Humanização da saúde na formação de profissionais da fisioterapia
Resumo
Introdução: o relacionamento entre profissionais e pacientes orientado por padrões de humanização constitui uma questão atual nas pesquisas sobre saúde, uma vez que esse relacionamento influencia os processos de recuperação física, minimização do sofrimento e qualidade de vida dos indivíduos. Entretanto, isso não é observado na maioria dos cursos de graduação em saúde, que enfatizam conhecimentos e métodos no pensamento tradicional cartesiano.
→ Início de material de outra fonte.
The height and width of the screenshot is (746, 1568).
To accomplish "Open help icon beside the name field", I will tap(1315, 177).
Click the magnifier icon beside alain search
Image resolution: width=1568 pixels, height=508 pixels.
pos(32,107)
Objetivo: avaliar a importância de conteúdos e práticas com foco nos temas da corporeidade e alteridade, sob a perspectiva da humanização da saúde em cursos de Fisioterapia. Material e Método: foi utilizado o método qualitativo e os dados foram levantados por meio de entrevistas semi-estruturadas, realizadas com cinco fisioterapeutas escolhidas aleatoriamente, com idade entre 23 e 36 anos e experiência profissional entre dois e treze anos. As questões versaram sobre: atendimento fisioterapêutico; vínculo fisioterapeuta e paciente; ritmo de trabalho; participação em associações de classe; domínio e inserção de conteúdos e práticas de humanização da saúde em cursos de graduação. Resultado: os cursos de graduação em Fisioterapia não preparam o profissional para assumir um vínculo estreito com os pacientes. A aplicação de técnicas e protocolos está centrada no saber fazer e não contempla as competências relacionadas ao saber conviver. Conclusão: os currículos dos cursos de graduação em saúde devem ser revistos de modo a ampliar a capacidade do futuro profissional de cuidar do paciente e de atuar como mediador entre técnicas e protocolos, sob uma perspectiva de humanização da saúde, que pressupõe conteúdos e procedimentos baseados na corporeidade e alteridade. Palavras-chave: Humanização da saúde. Formação profissional. Educação superior. Fisioterapia.